Sechi Elia, Flanagan Eoin P
Department of Neurology, Mayo Clinic, Rochester, MN, United States.
Department of Medical, Surgical and Experimental Sciences, University of Sassari, Sassari, Italy.
Front Neurol. 2021 Jul 7;12:673339. doi: 10.3389/fneur.2021.673339. eCollection 2021.
Antibody-mediated disorders of the central nervous system (CNS) are increasingly recognized as neurologic disorders that can be severe and even life-threatening but with the potential for reversibility with appropriate treatment. The expanding spectrum of newly identified autoantibodies targeting glial or neuronal (neural) antigens and associated clinical syndromes (ranging from autoimmune encephalitis to CNS demyelination) has increased diagnostic precision, and allowed critical reinterpretation of non-specific neurological syndromes historically associated with systemic disorders (e.g., Hashimoto encephalopathy). The intracellular vs. cell-surface or synaptic location of the different neural autoantibody targets often helps to predict the clinical characteristics, potential cancer association, and treatment response of the associated syndromes. In particular, autoantibodies targeting intracellular antigens (traditionally termed onconeural autoantibodies) are often associated with cancers, rarely respond well to immunosuppression and have a poor outcome, although exceptions exist. Detection of neural autoantibodies with accurate laboratory assays in patients with compatible clinical-MRI phenotypes allows a definite diagnosis of antibody-mediated CNS disorders, with important therapeutic and prognostic implications. Antibody-mediated CNS disorders are rare, and reliable autoantibody identification is highly dependent on the technique used for detection and pre-test probability. As a consequence, indiscriminate neural autoantibody testing among patients with more common neurologic disorders (e.g., epilepsy, dementia) will necessarily increase the risk of false positivity, so that recognition of high-risk clinical-MRI phenotypes is crucial. A number of emerging clinical settings have recently been recognized to favor development of CNS autoimmunity. These include antibody-mediated CNS disorders following herpes simplex virus encephalitis or occurring in a post-transplant setting, and neurological autoimmunity triggered by TNFα inhibitors or immune checkpoint inhibitors for cancer treatment. Awareness of the range of clinical and radiological manifestations associated with different neural autoantibodies, and the specific settings where autoimmune CNS disorders may occur is crucial to allow rapid diagnosis and early initiation of treatment.

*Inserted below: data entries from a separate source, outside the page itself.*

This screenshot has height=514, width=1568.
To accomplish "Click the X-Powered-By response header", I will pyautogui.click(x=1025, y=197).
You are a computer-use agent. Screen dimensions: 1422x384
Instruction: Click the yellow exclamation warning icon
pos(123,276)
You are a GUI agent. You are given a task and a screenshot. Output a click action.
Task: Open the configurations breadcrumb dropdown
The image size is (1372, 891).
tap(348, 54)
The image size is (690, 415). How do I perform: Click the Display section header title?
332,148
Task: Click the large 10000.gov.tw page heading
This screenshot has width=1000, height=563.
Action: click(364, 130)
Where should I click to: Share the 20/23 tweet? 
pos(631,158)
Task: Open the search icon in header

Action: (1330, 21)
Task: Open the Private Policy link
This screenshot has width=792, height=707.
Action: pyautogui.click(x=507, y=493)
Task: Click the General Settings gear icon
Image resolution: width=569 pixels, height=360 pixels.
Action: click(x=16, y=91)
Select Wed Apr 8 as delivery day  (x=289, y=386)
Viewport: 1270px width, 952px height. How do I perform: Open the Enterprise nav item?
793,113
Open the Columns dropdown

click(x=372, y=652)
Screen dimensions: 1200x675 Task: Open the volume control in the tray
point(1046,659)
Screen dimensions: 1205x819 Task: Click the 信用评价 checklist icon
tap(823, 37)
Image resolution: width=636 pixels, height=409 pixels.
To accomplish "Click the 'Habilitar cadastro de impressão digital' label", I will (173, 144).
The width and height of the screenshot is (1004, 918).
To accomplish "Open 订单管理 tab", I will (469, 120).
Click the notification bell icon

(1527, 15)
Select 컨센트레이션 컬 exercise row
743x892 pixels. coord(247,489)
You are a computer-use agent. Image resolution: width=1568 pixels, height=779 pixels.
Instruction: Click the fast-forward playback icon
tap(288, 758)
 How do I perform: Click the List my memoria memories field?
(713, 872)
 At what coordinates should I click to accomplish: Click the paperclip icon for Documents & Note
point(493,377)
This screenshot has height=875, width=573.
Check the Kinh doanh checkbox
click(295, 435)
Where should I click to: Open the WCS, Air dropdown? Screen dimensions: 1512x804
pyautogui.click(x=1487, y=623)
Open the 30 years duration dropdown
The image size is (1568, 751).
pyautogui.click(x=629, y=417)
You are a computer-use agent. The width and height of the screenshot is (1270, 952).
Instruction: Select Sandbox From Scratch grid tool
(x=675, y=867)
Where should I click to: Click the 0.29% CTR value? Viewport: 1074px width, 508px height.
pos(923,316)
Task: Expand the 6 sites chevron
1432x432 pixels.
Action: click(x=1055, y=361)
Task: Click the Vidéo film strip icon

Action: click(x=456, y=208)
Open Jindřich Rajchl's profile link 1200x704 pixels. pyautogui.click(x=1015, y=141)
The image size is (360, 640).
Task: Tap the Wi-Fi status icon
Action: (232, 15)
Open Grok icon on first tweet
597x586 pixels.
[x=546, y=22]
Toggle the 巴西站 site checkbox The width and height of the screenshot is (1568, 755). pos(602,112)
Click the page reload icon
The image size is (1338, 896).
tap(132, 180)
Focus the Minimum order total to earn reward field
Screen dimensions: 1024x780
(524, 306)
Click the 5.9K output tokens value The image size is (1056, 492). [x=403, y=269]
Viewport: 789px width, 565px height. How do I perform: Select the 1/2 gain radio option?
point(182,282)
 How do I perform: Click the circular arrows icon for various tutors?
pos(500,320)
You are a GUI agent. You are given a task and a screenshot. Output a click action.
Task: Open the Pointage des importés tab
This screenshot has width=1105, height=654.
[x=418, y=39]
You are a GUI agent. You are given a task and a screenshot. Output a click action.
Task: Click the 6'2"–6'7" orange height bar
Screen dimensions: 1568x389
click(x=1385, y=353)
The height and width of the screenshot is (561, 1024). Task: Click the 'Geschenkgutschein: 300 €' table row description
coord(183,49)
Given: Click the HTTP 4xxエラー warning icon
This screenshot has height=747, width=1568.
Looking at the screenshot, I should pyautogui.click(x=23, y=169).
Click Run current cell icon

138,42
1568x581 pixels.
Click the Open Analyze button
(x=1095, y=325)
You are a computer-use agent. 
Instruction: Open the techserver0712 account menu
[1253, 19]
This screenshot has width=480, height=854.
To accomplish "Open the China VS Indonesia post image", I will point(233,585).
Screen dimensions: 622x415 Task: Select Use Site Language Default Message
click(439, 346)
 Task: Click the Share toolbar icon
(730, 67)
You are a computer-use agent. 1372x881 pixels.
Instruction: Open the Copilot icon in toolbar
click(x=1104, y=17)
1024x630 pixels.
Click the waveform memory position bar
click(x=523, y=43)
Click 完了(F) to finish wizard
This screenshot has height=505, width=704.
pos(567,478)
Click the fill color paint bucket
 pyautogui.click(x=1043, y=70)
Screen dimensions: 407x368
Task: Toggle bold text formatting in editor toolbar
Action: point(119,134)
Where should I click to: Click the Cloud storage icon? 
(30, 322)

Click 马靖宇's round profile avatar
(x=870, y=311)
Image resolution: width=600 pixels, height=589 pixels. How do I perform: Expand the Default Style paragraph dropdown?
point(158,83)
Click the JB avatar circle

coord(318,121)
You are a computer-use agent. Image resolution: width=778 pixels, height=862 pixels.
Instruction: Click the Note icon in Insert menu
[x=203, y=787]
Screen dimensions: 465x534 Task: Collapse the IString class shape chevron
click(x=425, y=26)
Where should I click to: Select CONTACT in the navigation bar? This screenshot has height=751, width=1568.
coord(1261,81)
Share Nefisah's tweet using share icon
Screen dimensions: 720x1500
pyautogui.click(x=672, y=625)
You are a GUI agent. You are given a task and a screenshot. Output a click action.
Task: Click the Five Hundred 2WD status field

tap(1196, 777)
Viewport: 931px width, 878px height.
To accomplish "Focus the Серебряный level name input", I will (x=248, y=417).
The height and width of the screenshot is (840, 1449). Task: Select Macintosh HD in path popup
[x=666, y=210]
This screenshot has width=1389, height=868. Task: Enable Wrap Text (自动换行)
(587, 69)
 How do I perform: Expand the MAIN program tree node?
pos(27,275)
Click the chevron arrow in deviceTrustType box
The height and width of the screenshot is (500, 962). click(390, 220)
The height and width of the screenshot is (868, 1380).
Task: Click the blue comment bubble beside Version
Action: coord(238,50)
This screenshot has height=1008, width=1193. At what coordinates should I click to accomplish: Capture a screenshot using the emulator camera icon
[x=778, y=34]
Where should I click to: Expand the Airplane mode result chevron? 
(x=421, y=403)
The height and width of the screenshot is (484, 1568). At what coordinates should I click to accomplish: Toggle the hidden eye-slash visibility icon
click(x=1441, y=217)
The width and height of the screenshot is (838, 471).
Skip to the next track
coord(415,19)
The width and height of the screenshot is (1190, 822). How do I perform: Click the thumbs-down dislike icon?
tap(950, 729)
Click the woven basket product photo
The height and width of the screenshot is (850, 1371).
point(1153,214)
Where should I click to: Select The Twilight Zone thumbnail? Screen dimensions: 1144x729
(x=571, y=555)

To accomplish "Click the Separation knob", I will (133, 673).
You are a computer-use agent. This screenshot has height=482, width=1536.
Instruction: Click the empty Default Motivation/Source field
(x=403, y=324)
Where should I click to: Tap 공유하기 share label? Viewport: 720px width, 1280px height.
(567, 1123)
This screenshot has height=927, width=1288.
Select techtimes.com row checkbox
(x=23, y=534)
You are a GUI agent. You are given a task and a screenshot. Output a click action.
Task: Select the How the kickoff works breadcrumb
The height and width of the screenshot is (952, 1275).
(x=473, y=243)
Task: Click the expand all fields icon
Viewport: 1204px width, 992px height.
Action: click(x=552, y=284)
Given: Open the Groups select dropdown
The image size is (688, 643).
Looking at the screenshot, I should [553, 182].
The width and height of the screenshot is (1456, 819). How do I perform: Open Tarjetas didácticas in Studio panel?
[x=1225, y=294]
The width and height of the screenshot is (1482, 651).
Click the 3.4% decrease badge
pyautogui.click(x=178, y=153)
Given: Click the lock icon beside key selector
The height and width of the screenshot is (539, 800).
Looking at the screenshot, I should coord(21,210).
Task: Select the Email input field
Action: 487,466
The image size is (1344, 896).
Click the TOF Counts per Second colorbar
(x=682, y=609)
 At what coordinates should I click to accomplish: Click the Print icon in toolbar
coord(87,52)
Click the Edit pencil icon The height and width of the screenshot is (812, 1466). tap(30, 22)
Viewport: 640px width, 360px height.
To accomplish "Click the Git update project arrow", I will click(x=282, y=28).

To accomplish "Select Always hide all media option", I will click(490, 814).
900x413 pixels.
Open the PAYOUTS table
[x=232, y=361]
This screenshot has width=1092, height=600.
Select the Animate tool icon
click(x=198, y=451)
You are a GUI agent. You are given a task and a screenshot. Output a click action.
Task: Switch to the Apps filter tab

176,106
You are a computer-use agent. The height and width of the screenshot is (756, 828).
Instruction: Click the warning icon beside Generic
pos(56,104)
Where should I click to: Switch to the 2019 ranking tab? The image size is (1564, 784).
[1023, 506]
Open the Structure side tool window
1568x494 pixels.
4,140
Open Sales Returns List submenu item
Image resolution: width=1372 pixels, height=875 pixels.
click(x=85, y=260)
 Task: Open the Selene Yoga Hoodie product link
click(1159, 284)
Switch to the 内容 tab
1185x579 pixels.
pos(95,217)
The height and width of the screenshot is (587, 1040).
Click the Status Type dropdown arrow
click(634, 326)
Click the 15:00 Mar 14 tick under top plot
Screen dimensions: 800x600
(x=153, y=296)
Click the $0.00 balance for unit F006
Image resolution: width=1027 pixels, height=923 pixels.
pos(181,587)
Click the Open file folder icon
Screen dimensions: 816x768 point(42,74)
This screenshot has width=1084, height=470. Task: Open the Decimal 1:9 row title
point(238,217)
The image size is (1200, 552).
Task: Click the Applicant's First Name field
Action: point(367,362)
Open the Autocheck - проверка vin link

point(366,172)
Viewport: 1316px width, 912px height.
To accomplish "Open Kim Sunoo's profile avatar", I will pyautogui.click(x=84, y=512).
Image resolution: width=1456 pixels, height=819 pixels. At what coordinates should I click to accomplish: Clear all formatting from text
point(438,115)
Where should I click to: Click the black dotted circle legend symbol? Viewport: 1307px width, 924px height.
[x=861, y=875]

抗体介导的中枢神经系统(CNS)疾病越来越被认为是一种神经系统疾病,可能很严重甚至危及生命,但通过适当治疗有可逆的可能。针对神经胶质或神经元(神经)抗原以及相关临床综合征(从自身免疫性脑炎到中枢神经系统脱髓鞘)的新发现自身抗体谱不断扩大,提高了诊断的准确性,并使人们能够对历史上与系统性疾病相关的非特异性神经综合征(如桥本脑病)进行重要的重新解读。不同神经自身抗体靶点在细胞内与细胞表面或突触的位置,通常有助于预测相关综合征的临床特征、潜在的癌症关联及治疗反应。特别是,针对细胞内抗原的自身抗体(传统上称为肿瘤神经自身抗体)通常与癌症相关,对免疫抑制反应不佳且预后不良,不过也有例外情况。在具有相符临床-磁共振成像(MRI)表型的患者中,通过准确的实验室检测方法检测神经自身抗体,可明确诊断抗体介导的中枢神经系统疾病,这对治疗和预后具有重要意义。抗体介导的中枢神经系统疾病较为罕见,可靠的自身抗体鉴定在很大程度上取决于所使用的检测技术和检测前的可能性。因此,在患有更常见神经系统疾病(如癫痫、痴呆)的患者中进行不加选择的神经自身抗体检测必然会增加假阳性的风险,所以识别高风险的临床-MRI表型至关重要。最近人们认识到一些新出现的临床情况有利于中枢神经系统自身免疫性疾病的发生。这些情况包括单纯疱疹病毒性脑炎后或移植后发生的抗体介导的中枢神经系统疾病,以及由用于癌症治疗的肿瘤坏死因子α(TNFα)抑制剂或免疫检查点抑制剂引发的神经自身免疫性疾病。了解与不同神经自身抗体相关的一系列临床和放射学表现,以及自身免疫性中枢神经系统疾病可能发生的特定情况,对于实现快速诊断和尽早开始治疗至关重要。